▸ **Activity**
Everything in the listing below needs to be retyped exactly.

▸ **Input**
● ● ● ● ● ● ●

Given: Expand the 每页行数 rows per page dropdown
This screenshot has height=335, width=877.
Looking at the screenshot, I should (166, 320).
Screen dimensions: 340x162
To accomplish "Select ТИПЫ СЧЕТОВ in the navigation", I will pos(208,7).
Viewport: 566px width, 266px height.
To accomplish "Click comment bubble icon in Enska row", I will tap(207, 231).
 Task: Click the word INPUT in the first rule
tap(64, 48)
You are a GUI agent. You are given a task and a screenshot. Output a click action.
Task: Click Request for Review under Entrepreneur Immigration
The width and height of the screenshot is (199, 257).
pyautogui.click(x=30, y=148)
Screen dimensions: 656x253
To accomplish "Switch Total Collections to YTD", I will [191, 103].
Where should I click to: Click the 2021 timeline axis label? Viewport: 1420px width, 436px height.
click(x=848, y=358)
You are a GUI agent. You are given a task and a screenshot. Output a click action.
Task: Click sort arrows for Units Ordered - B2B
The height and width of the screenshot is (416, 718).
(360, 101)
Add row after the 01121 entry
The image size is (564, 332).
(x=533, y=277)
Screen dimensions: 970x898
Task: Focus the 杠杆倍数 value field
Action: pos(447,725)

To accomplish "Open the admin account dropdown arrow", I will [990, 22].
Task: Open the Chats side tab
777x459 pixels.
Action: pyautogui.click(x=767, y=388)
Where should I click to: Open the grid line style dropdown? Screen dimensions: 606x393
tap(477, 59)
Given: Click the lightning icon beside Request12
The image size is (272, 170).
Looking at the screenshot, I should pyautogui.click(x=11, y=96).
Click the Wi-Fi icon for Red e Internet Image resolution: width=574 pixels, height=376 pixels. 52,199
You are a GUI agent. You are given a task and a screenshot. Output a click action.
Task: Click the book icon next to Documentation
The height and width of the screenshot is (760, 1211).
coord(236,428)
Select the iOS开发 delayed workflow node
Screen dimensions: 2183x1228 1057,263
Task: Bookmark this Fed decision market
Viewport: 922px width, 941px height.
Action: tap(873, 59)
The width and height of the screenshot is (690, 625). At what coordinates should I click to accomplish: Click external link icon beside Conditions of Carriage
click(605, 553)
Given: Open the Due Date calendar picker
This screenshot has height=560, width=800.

● ● ● ● ● ● ●

▸ **Solution to this task**
Given: Expand the 每页行数 rows per page dropdown
This screenshot has height=335, width=877.
Looking at the screenshot, I should (166, 320).
Screen dimensions: 340x162
To accomplish "Select ТИПЫ СЧЕТОВ in the navigation", I will pos(208,7).
Viewport: 566px width, 266px height.
To accomplish "Click comment bubble icon in Enska row", I will tap(207, 231).
 Task: Click the word INPUT in the first rule
tap(64, 48)
You are a GUI agent. You are given a task and a screenshot. Output a click action.
Task: Click Request for Review under Entrepreneur Immigration
The width and height of the screenshot is (199, 257).
pyautogui.click(x=30, y=148)
Screen dimensions: 656x253
To accomplish "Switch Total Collections to YTD", I will [191, 103].
Where should I click to: Click the 2021 timeline axis label? Viewport: 1420px width, 436px height.
click(x=848, y=358)
You are a GUI agent. You are given a task and a screenshot. Output a click action.
Task: Click sort arrows for Units Ordered - B2B
The height and width of the screenshot is (416, 718).
(360, 101)
Add row after the 01121 entry
The image size is (564, 332).
(x=533, y=277)
Screen dimensions: 970x898
Task: Focus the 杠杆倍数 value field
Action: pos(447,725)

To accomplish "Open the admin account dropdown arrow", I will [990, 22].
Task: Open the Chats side tab
777x459 pixels.
Action: pyautogui.click(x=767, y=388)
Where should I click to: Open the grid line style dropdown? Screen dimensions: 606x393
tap(477, 59)
Given: Click the lightning icon beside Request12
The image size is (272, 170).
Looking at the screenshot, I should pyautogui.click(x=11, y=96).
Click the Wi-Fi icon for Red e Internet Image resolution: width=574 pixels, height=376 pixels. 52,199
You are a GUI agent. You are given a task and a screenshot. Output a click action.
Task: Click the book icon next to Documentation
The height and width of the screenshot is (760, 1211).
coord(236,428)
Select the iOS开发 delayed workflow node
Screen dimensions: 2183x1228 1057,263
Task: Bookmark this Fed decision market
Viewport: 922px width, 941px height.
Action: tap(873, 59)
The width and height of the screenshot is (690, 625). At what coordinates should I click to accomplish: Click external link icon beside Conditions of Carriage
click(605, 553)
Given: Open the Due Date calendar picker
This screenshot has height=560, width=800.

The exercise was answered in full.